Transcribe every entry word for word, but skip the images.

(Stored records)
◆ ◆ ◆

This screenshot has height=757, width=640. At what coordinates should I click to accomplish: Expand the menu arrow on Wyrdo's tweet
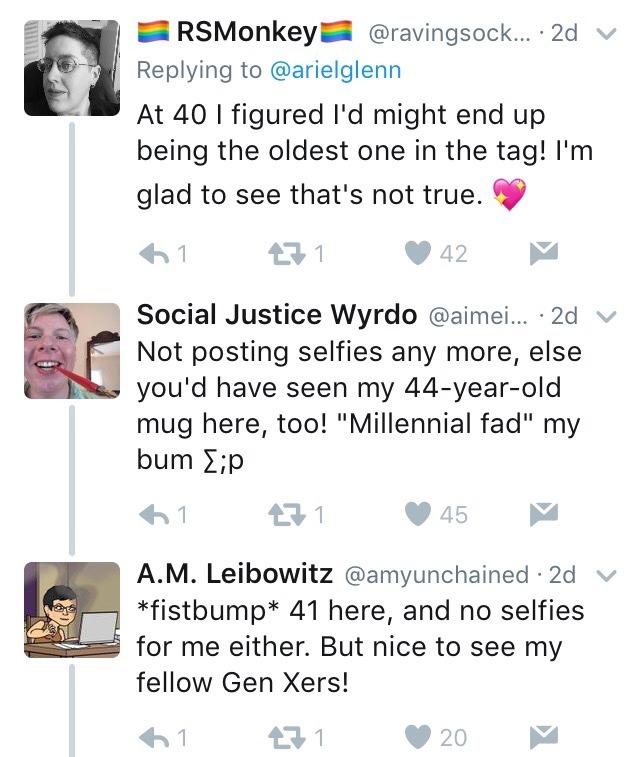tap(604, 316)
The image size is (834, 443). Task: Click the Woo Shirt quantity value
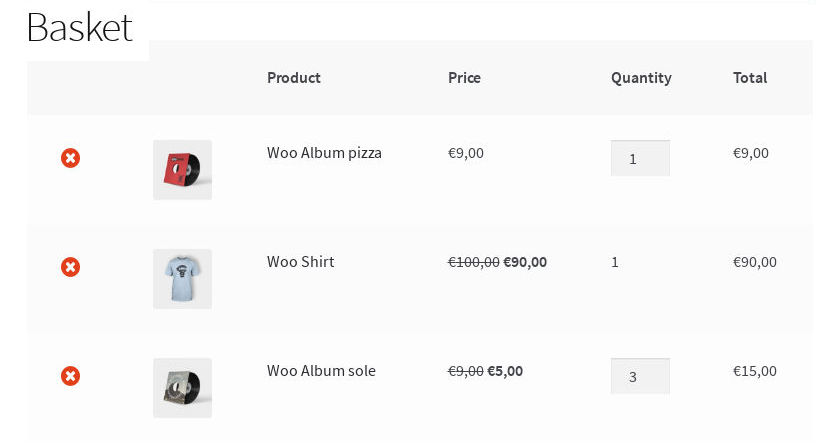pyautogui.click(x=615, y=262)
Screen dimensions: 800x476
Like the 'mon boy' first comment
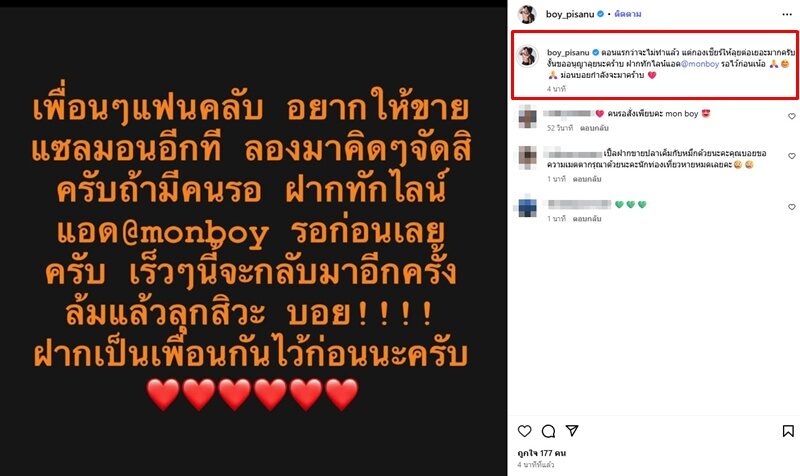(x=792, y=116)
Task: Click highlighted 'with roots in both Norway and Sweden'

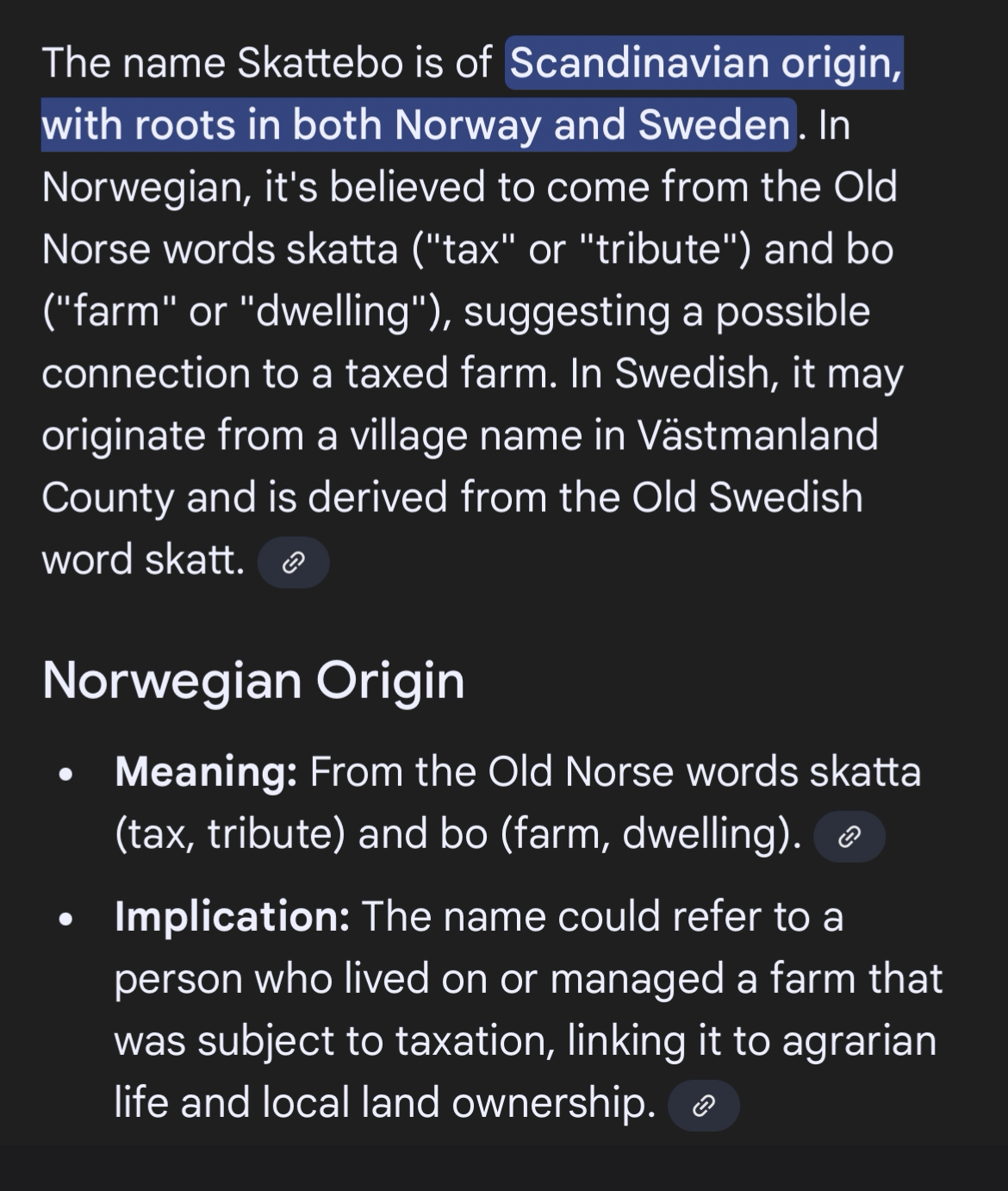Action: click(416, 125)
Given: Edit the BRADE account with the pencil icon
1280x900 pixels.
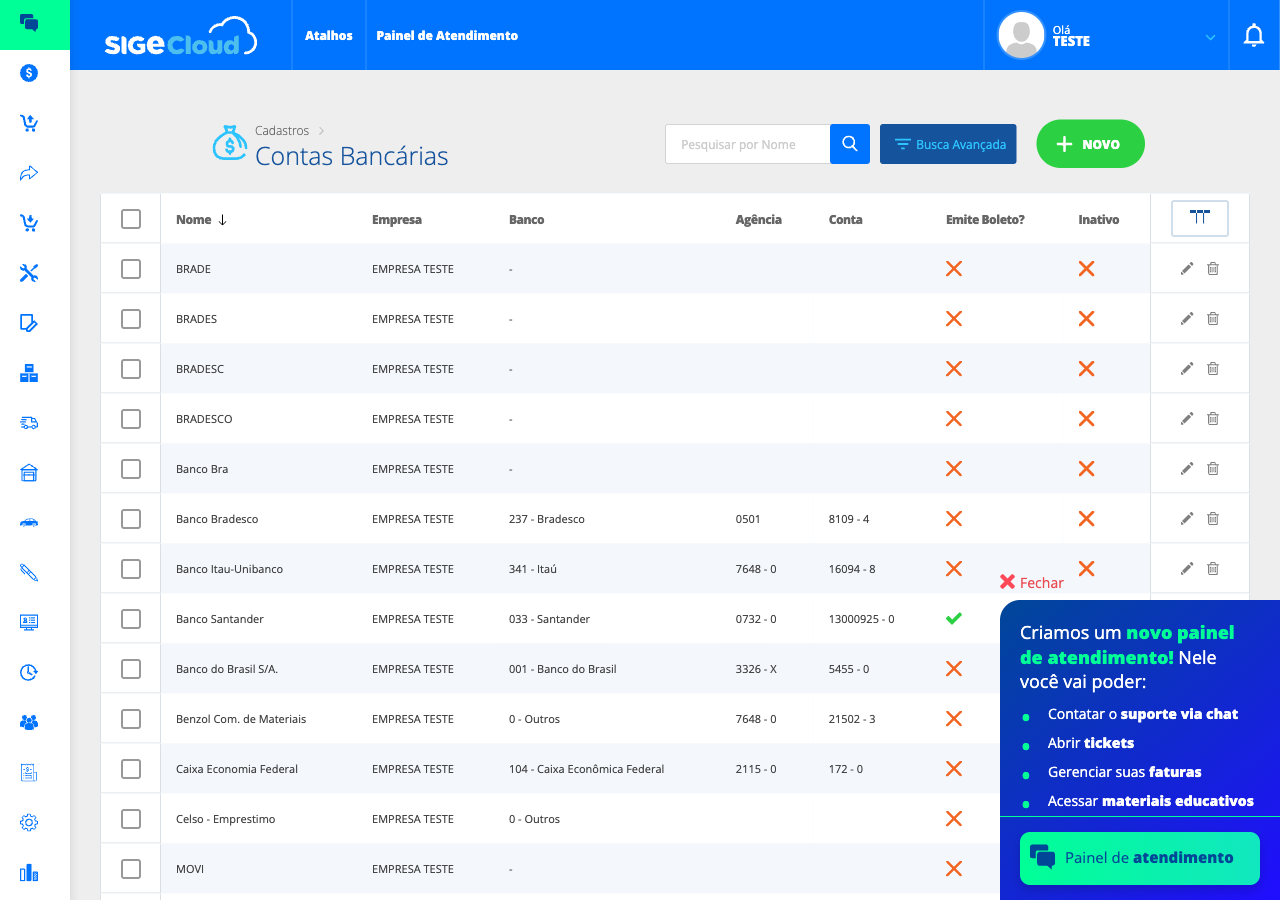Looking at the screenshot, I should coord(1186,268).
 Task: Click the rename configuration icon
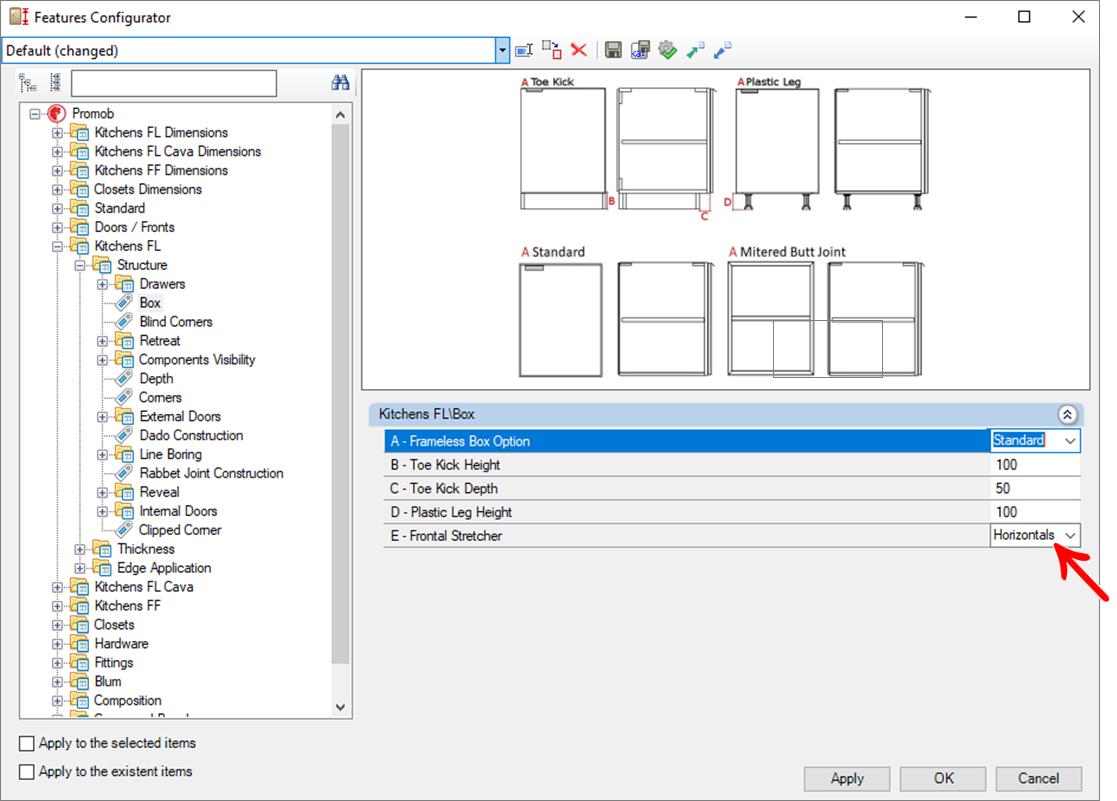(525, 50)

◆ ◆ ◆

Answer to the exercise:
This screenshot has height=757, width=640. At what coordinates should I click to accomplish: Expand the menu arrow on Wyrdo's tweet
tap(604, 316)
The image size is (834, 443). Task: Click the Woo Shirt quantity value
pyautogui.click(x=615, y=262)
Screen dimensions: 800x476
Like the 'mon boy' first comment
(x=792, y=116)
Task: Click highlighted 'with roots in both Norway and Sweden'

Action: click(416, 125)
Given: Edit the BRADE account with the pencil icon
1280x900 pixels.
Looking at the screenshot, I should coord(1186,268).
 Task: Click the rename configuration icon
(525, 50)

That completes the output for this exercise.